Joubert went to Paris in 1778; there he came into contact with Denis Diderot and Louis, marquis de Fontanes, the latter of whom would remain a lifelong friend. Joubert married in 1793 and subsequently retired to Villeneuve-sur-Yonne, the site of his wife’s family home, although he also spent time in Paris and maintained contact with the era’s significant figures, including François-Auguste-René, vicomte de Chateaubriand. In 1809 he was appointed an inspector general for the newly created lycées.

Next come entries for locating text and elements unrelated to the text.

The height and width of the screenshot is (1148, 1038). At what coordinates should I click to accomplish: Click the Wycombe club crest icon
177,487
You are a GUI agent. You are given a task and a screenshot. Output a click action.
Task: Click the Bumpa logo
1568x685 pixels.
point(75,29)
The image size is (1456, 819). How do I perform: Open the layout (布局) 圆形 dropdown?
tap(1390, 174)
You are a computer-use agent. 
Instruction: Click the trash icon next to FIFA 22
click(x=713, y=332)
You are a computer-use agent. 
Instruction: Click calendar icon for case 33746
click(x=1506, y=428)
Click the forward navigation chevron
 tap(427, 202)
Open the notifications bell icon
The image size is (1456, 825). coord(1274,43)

Joubert published nothing during his lifetime. Throughout his life he wrote in notebooks, on scraps of paper, and on whatever else fell to hand, which he then stored, largely undifferentiated, in a trunk. Chateaubriand was the first to publish selections from this trunk; his Recueil des pensées de M. Joubert(1838) presented Joubert’s writings as relatively tidy pensées, but Chateaubriand heavily reworked his sources. Other landmark editions are Paul de Raynal’s Pensées, essais, et maximes de J. Joubert (2 vol, 1842), which sought to capture the sprawl and messiness of Joubert’s writings but, like Chateaubriand’s edition, shows significant manipulation of the original texts; and André Beaunier’s Les Carnets de Joseph Joubert (2 vol., 1938), which maintains greater fidelity to its sources but falls short of its goal to be a comprehensive chronological record of Joubert’s work.
These editions, combined with other collections and studies, show Joubert to have been a compulsive, wide-ranging writer. His fragments, which are vibrant but not immune to incoherence, express the voice of a conversationalist eager to engage the texts and thought not only of his era, one of the most tumultuous in French history, but of all eras.